* WHAT IS REQUIRED *
Please set out every line of the material below as a JSON list of strings, one string per line, leaving out blank lines.

* TASK DATA *

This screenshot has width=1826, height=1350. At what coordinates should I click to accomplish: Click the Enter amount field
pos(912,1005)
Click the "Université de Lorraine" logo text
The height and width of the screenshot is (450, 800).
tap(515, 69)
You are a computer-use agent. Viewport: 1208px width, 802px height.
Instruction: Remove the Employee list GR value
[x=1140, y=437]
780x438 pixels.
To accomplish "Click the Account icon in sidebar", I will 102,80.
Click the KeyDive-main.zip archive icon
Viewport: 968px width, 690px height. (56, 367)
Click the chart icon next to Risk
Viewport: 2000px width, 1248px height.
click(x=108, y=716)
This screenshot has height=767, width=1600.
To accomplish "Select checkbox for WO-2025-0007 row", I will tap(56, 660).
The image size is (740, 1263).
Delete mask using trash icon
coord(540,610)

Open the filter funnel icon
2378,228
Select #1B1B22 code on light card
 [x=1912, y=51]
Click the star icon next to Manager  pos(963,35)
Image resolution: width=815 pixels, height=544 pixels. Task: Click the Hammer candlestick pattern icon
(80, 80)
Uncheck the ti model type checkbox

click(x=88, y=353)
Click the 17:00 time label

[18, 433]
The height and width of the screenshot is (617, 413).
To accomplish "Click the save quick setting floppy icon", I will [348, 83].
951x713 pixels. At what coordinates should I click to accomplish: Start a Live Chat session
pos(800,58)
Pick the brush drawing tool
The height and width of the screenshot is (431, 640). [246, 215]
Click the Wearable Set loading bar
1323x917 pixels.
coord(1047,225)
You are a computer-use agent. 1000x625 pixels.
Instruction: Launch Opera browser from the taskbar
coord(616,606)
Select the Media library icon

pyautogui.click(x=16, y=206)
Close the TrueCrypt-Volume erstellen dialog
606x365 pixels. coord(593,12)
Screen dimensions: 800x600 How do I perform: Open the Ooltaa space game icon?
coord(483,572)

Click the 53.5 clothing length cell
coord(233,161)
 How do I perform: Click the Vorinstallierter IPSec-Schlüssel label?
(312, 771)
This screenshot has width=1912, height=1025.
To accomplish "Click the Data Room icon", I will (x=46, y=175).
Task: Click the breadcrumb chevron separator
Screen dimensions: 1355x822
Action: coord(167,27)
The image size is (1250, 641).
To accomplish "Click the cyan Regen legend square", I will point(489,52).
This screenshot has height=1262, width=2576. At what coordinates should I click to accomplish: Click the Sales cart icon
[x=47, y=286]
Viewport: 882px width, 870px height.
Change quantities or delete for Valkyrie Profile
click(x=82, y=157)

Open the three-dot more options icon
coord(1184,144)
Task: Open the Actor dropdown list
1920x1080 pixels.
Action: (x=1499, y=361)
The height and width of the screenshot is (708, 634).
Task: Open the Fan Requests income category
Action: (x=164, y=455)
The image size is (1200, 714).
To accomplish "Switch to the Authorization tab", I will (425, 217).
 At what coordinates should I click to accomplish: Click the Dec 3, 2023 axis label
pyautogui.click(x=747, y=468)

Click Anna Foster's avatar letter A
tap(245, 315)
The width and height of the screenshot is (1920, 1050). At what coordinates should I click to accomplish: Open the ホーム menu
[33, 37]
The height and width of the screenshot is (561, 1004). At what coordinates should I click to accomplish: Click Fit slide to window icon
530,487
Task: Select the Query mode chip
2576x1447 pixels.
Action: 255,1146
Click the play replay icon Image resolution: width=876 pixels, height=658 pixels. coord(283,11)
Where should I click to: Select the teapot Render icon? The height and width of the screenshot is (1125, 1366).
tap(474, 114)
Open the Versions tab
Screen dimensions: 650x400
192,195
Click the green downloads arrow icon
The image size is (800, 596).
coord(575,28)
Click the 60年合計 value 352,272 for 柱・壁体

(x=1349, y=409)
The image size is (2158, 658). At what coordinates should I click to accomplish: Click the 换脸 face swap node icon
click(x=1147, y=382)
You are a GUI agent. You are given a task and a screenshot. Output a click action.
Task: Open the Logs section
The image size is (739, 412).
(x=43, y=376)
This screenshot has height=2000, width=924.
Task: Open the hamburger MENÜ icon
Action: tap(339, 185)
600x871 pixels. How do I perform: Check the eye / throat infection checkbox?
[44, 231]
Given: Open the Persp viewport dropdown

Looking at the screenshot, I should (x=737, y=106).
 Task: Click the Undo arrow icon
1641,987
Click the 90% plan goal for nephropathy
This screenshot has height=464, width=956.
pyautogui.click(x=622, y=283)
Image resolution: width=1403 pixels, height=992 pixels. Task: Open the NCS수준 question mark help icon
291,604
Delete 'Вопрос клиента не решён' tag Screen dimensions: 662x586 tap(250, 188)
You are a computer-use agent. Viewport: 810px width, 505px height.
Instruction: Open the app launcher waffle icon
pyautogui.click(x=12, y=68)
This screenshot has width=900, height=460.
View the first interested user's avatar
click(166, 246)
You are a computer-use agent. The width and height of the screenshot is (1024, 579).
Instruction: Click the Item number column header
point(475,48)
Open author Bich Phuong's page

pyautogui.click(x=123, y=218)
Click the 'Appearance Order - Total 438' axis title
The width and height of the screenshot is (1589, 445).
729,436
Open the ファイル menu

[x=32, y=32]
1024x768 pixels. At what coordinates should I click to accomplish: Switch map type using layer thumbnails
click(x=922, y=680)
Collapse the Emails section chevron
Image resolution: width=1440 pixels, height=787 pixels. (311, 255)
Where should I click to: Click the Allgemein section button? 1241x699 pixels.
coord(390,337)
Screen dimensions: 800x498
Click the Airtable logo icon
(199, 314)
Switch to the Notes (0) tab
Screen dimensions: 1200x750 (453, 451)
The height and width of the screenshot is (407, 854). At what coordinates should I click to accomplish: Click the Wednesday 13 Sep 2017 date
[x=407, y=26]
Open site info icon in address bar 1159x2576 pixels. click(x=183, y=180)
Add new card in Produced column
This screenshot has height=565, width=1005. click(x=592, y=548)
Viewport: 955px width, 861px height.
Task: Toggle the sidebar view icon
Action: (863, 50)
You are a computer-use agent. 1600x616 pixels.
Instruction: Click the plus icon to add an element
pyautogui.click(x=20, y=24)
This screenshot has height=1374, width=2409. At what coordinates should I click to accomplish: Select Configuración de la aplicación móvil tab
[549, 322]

* FULL RESPONSE *
[
  "This screenshot has width=1826, height=1350. At what coordinates should I click to accomplish: Click the Enter amount field",
  "pos(912,1005)",
  "Click the \"Université de Lorraine\" logo text",
  "The height and width of the screenshot is (450, 800).",
  "tap(515, 69)",
  "You are a computer-use agent. Viewport: 1208px width, 802px height.",
  "Instruction: Remove the Employee list GR value",
  "[x=1140, y=437]",
  "780x438 pixels.",
  "To accomplish \"Click the Account icon in sidebar\", I will 102,80.",
  "Click the KeyDive-main.zip archive icon",
  "Viewport: 968px width, 690px height. (56, 367)",
  "Click the chart icon next to Risk",
  "Viewport: 2000px width, 1248px height.",
  "click(x=108, y=716)",
  "This screenshot has height=767, width=1600.",
  "To accomplish \"Select checkbox for WO-2025-0007 row\", I will tap(56, 660).",
  "The image size is (740, 1263).",
  "Delete mask using trash icon",
  "coord(540,610)",
  "Open the filter funnel icon",
  "2378,228",
  "Select #1B1B22 code on light card",
  " [x=1912, y=51]",
  "Click the star icon next to Manager  pos(963,35)",
  "Image resolution: width=815 pixels, height=544 pixels. Task: Click the Hammer candlestick pattern icon",
  "(80, 80)",
  "Uncheck the ti model type checkbox",
  "click(x=88, y=353)",
  "Click the 17:00 time label",
  "[18, 433]",
  "The height and width of the screenshot is (617, 413).",
  "To accomplish \"Click the save quick setting floppy icon\", I will [348, 83].",
  "951x713 pixels. At what coordinates should I click to accomplish: Start a Live Chat session",
  "pos(800,58)",
  "Pick the brush drawing tool",
  "The height and width of the screenshot is (431, 640). [246, 215]",
  "Click the Wearable Set loading bar",
  "1323x917 pixels.",
  "coord(1047,225)",
  "You are a computer-use agent. 1000x625 pixels.",
  "Instruction: Launch Opera browser from the taskbar",
  "coord(616,606)",
  "Select the Media library icon",
  "pyautogui.click(x=16, y=206)",
  "Close the TrueCrypt-Volume erstellen dialog",
  "606x365 pixels. coord(593,12)",
  "Screen dimensions: 800x600 How do I perform: Open the Ooltaa space game icon?",
  "coord(483,572)",
  "Click the 53.5 clothing length cell",
  "coord(233,161)",
  " How do I perform: Click the Vorinstallierter IPSec-Schlüssel label?",
  "(312, 771)",
  "This screenshot has width=1912, height=1025.",
  "To accomplish \"Click the Data Room icon\", I will (x=46, y=175).",
  "Task: Click the breadcrumb chevron separator",
  "Screen dimensions: 1355x822",
  "Action: coord(167,27)",
  "The image size is (1250, 641).",
  "To accomplish \"Click the cyan Regen legend square\", I will point(489,52).",
  "This screenshot has height=1262, width=2576. At what coordinates should I click to accomplish: Click the Sales cart icon",
  "[x=47, y=286]",
  "Viewport: 882px width, 870px height.",
  "Change quantities or delete for Valkyrie Profile",
  "click(x=82, y=157)",
  "Open the three-dot more options icon",
  "coord(1184,144)",
  "Task: Open the Actor dropdown list",
  "1920x1080 pixels.",
  "Action: (x=1499, y=361)",
  "The height and width of the screenshot is (708, 634).",
  "Task: Open the Fan Requests income category",
  "Action: (x=164, y=455)",
  "The image size is (1200, 714).",
  "To accomplish \"Switch to the Authorization tab\", I will (425, 217).",
  " At what coordinates should I click to accomplish: Click the Dec 3, 2023 axis label",
  "pyautogui.click(x=747, y=468)",
  "Click Anna Foster's avatar letter A",
  "tap(245, 315)",
  "The width and height of the screenshot is (1920, 1050). At what coordinates should I click to accomplish: Open the ホーム menu",
  "[33, 37]",
  "The height and width of the screenshot is (561, 1004). At what coordinates should I click to accomplish: Click Fit slide to window icon",
  "530,487",
  "Task: Select the Query mode chip",
  "2576x1447 pixels.",
  "Action: 255,1146",
  "Click the play replay icon Image resolution: width=876 pixels, height=658 pixels. coord(283,11)",
  "Where should I click to: Select the teapot Render icon? The height and width of the screenshot is (1125, 1366).",
  "tap(474, 114)",
  "Open the Versions tab",
  "Screen dimensions: 650x400",
  "192,195",
  "Click the green downloads arrow icon",
  "The image size is (800, 596).",
  "coord(575,28)",
  "Click the 60年合計 value 352,272 for 柱・壁体",
  "(x=1349, y=409)",
  "The image size is (2158, 658). At what coordinates should I click to accomplish: Click the 换脸 face swap node icon",
  "click(x=1147, y=382)",
  "You are a GUI agent. You are given a task and a screenshot. Output a click action.",
  "Task: Open the Logs section",
  "The image size is (739, 412).",
  "(x=43, y=376)",
  "This screenshot has height=2000, width=924.",
  "Task: Open the hamburger MENÜ icon",
  "Action: tap(339, 185)",
  "600x871 pixels. How do I perform: Check the eye / throat infection checkbox?",
  "[44, 231]",
  "Given: Open the Persp viewport dropdown",
  "Looking at the screenshot, I should (x=737, y=106).",
  " Task: Click the Undo arrow icon",
  "1641,987",
  "Click the 90% plan goal for nephropathy",
  "This screenshot has height=464, width=956.",
  "pyautogui.click(x=622, y=283)",
  "Image resolution: width=1403 pixels, height=992 pixels. Task: Open the NCS수준 question mark help icon",
  "291,604",
  "Delete 'Вопрос клиента не решён' tag Screen dimensions: 662x586 tap(250, 188)",
  "You are a computer-use agent. Viewport: 810px width, 505px height.",
  "Instruction: Open the app launcher waffle icon",
  "pyautogui.click(x=12, y=68)",
  "This screenshot has width=900, height=460.",
  "View the first interested user's avatar",
  "click(166, 246)",
  "You are a computer-use agent. The width and height of the screenshot is (1024, 579).",
  "Instruction: Click the Item number column header",
  "point(475,48)",
  "Open author Bich Phuong's page",
  "pyautogui.click(x=123, y=218)",
  "Click the 'Appearance Order - Total 438' axis title",
  "The width and height of the screenshot is (1589, 445).",
  "729,436",
  "Open the ファイル menu",
  "[x=32, y=32]",
  "1024x768 pixels. At what coordinates should I click to accomplish: Switch map type using layer thumbnails",
  "click(x=922, y=680)",
  "Collapse the Emails section chevron",
  "Image resolution: width=1440 pixels, height=787 pixels. (311, 255)",
  "Where should I click to: Click the Allgemein section button? 1241x699 pixels.",
  "coord(390,337)",
  "Screen dimensions: 800x498",
  "Click the Airtable logo icon",
  "(199, 314)",
  "Switch to the Notes (0) tab",
  "Screen dimensions: 1200x750 (453, 451)",
  "The height and width of the screenshot is (407, 854). At what coordinates should I click to accomplish: Click the Wednesday 13 Sep 2017 date",
  "[x=407, y=26]",
  "Open site info icon in address bar 1159x2576 pixels. click(x=183, y=180)",
  "Add new card in Produced column",
  "This screenshot has height=565, width=1005. click(x=592, y=548)",
  "Viewport: 955px width, 861px height.",
  "Task: Toggle the sidebar view icon",
  "Action: (863, 50)",
  "You are a computer-use agent. 1600x616 pixels.",
  "Instruction: Click the plus icon to add an element",
  "pyautogui.click(x=20, y=24)",
  "This screenshot has height=1374, width=2409. At what coordinates should I click to accomplish: Select Configuración de la aplicación móvil tab",
  "[549, 322]"
]